At today's Telstra Corporation Ltd (ASX: TLS) share price, is it good dividend share to buy with all of the NBN troubles?
Telstra share price

At today’s Telstra Corporation Ltd (ASX: TLS) share price, is it good dividend share to buy?

How’s the Telstra dividend going?

During the crazy last 12 months, Telstra was one of the limited number of blue chips to not cut the dividend. The telco maintained the dividend at $0.16 per share for FY20.

Names like Commonwealth Bank of Australia (ASX: CBA), Transurban Group (ASX: TCL), Macquarie Group Ltd (ASX: MQG) and Woodside Petroleum Limited (ASX: WPL) all cut their dividends.

In-fact the Telstra dividend has been very consistent over the last couple of years, going back to 2019. But going back a little further, the annual dividend was $0.22 per share in 2018 and $0.31 per share in 2017.

Why is the Telstra dividend so much smaller?

Telstra’s profit has been heavily impacted by the shift to the NBN – its margins are much lower, even if its market share of household broadband hasn’t changed that much. The NBN is now taking the lion’s share of the money.

The telco is still making decent profit from its mobile plans division, but that’s also suffering from low-cost competition which has forced Telstra to reduce its prices and increase the data inclusions. Names like TPG Telecom Ltd (ASX: TPG) and Amaysim Australia Ltd (ASX: AYS) have been some of the low-priced competition.

What can the telco do?

There are two or three main things that Telstra can do.

Firstly, within its T22 strategy it is trying to heavily reduce costs from the business seeing as the revenue side of the company isn’t doing much. T22 involves thousands of jobs going, as well as the sale of non-core assets.

Another key idea is for it to take market share in the home broadband space and achieve higher margins. It can achieve this with wireless broadband.
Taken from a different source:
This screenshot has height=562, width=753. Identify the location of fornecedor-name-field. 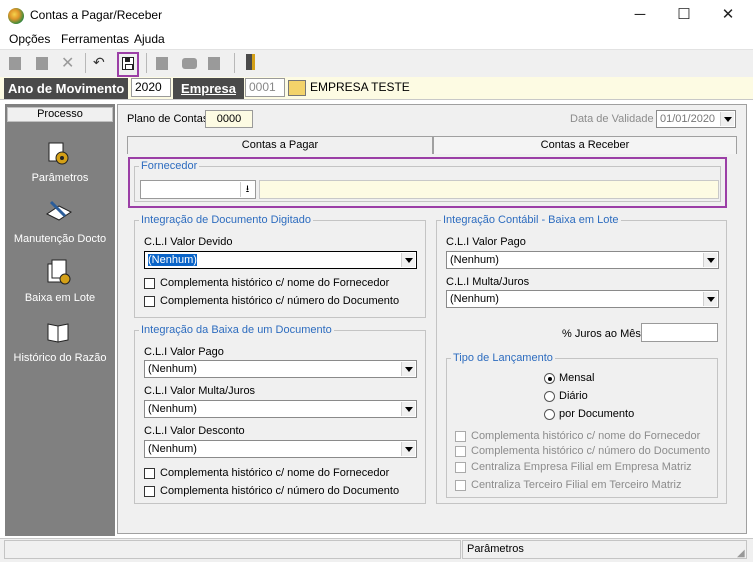
(489, 190).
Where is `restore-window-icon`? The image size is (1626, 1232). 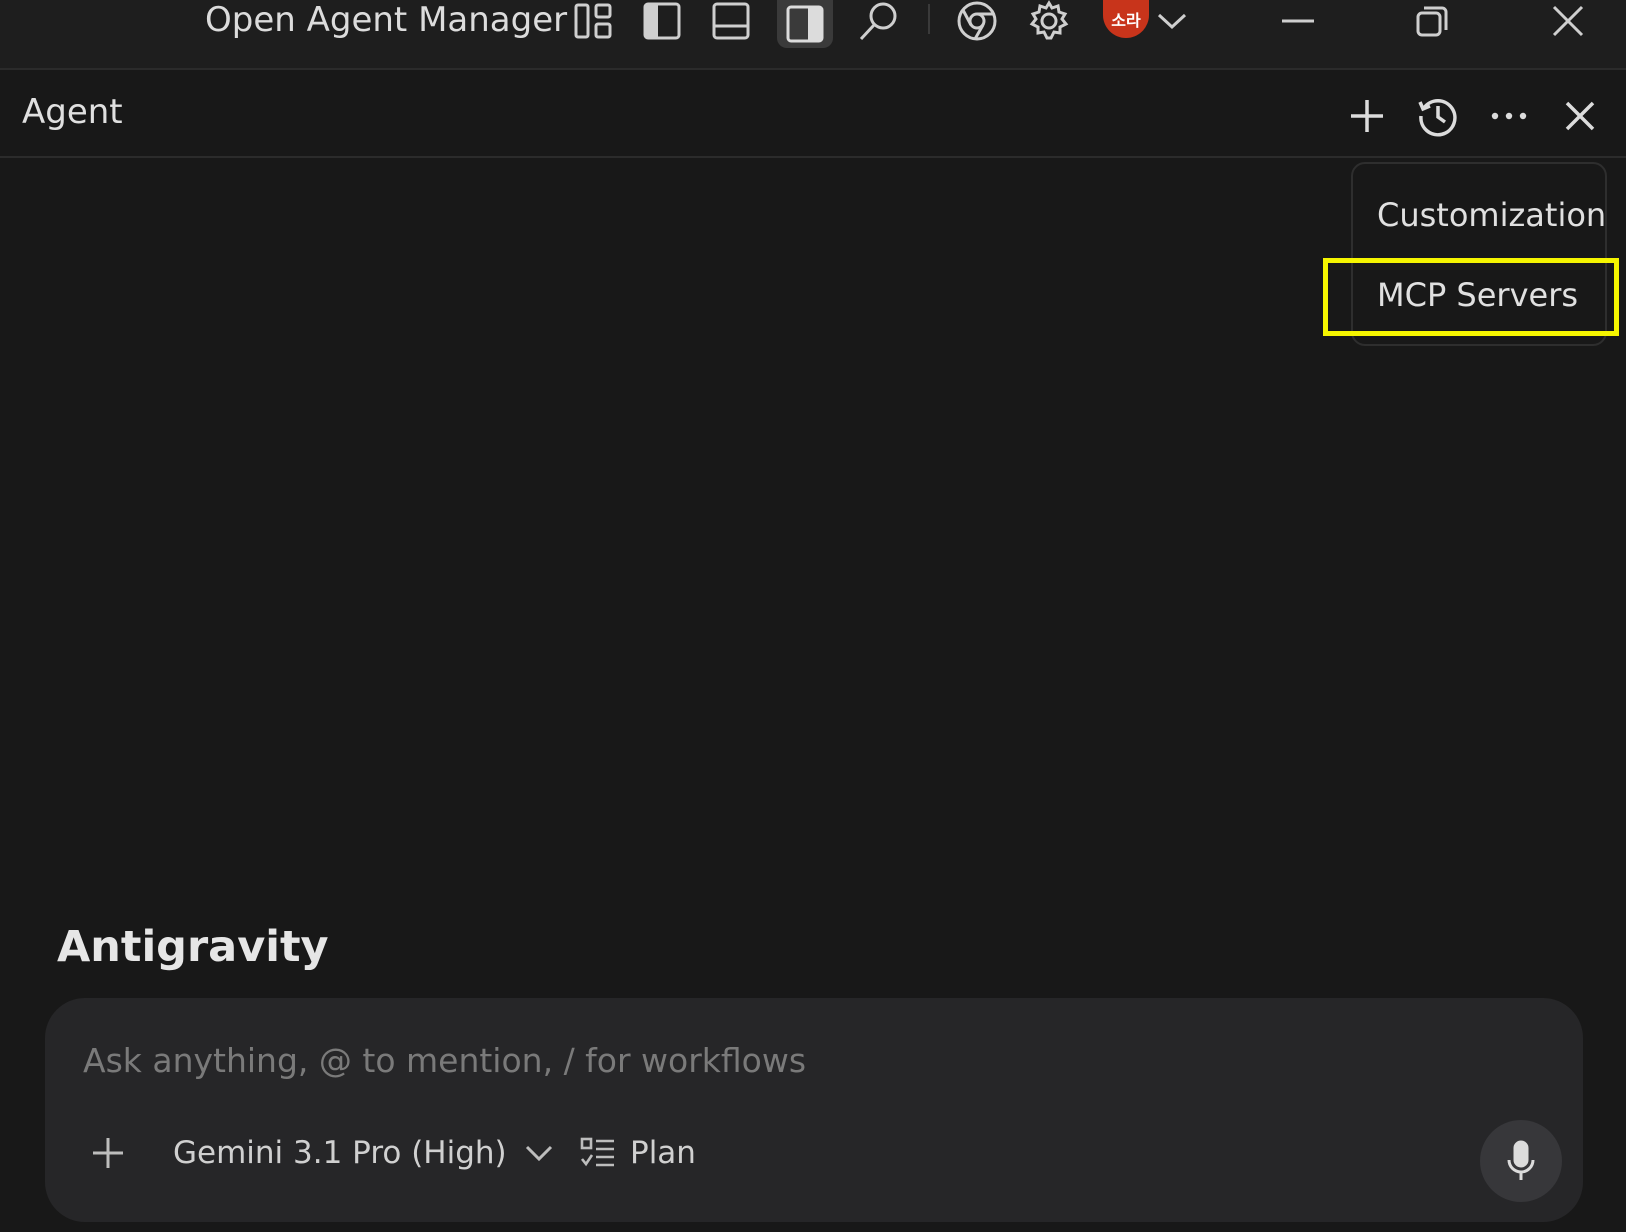 restore-window-icon is located at coordinates (1432, 21).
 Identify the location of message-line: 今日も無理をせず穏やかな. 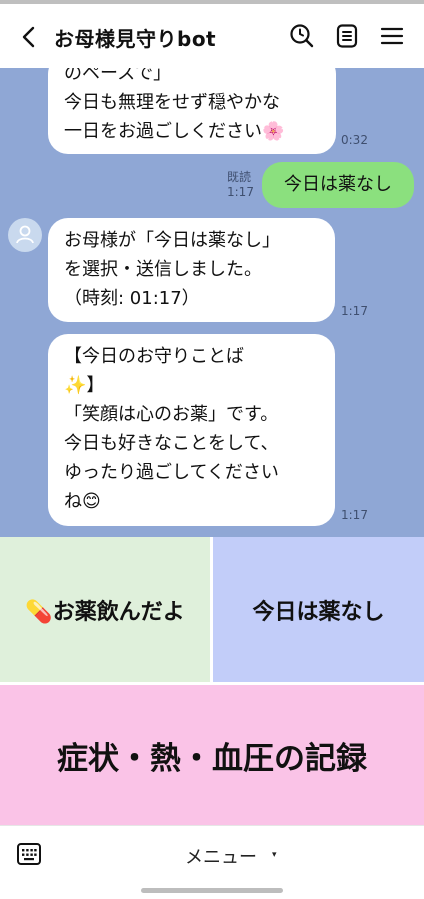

In other words, home internet powered by 5G.

The final focus is winning broadly with 5G. A new wave of technology opens up new revenue and profit possibilities for Telstra. Time will tell how much money Telstra can make with 5G, or whether it’s just going to turn into another race to the bottom on low costs for customers over time.

Is the Telstra share price a buy for the dividend?

At the moment, Telstra offers a fully franked dividend yield of 4.7%. Clearly, that’s not a bad yield.

However, there is no growth of the profit or dividend. I think that’s not an encouraging sign. I want to see good total returns from the ASX dividend shares that I look at. Dividends are one-off payments and fade into history once paid. In my opinion, it’s important for the profit growth potential to be there – I don’t see solid organic revenue growth for Telstra over the next couple years or even the foreseeable future.

At the time of publishing, the author of this article does not have a financial or commercial interest in any of the companies mentioned.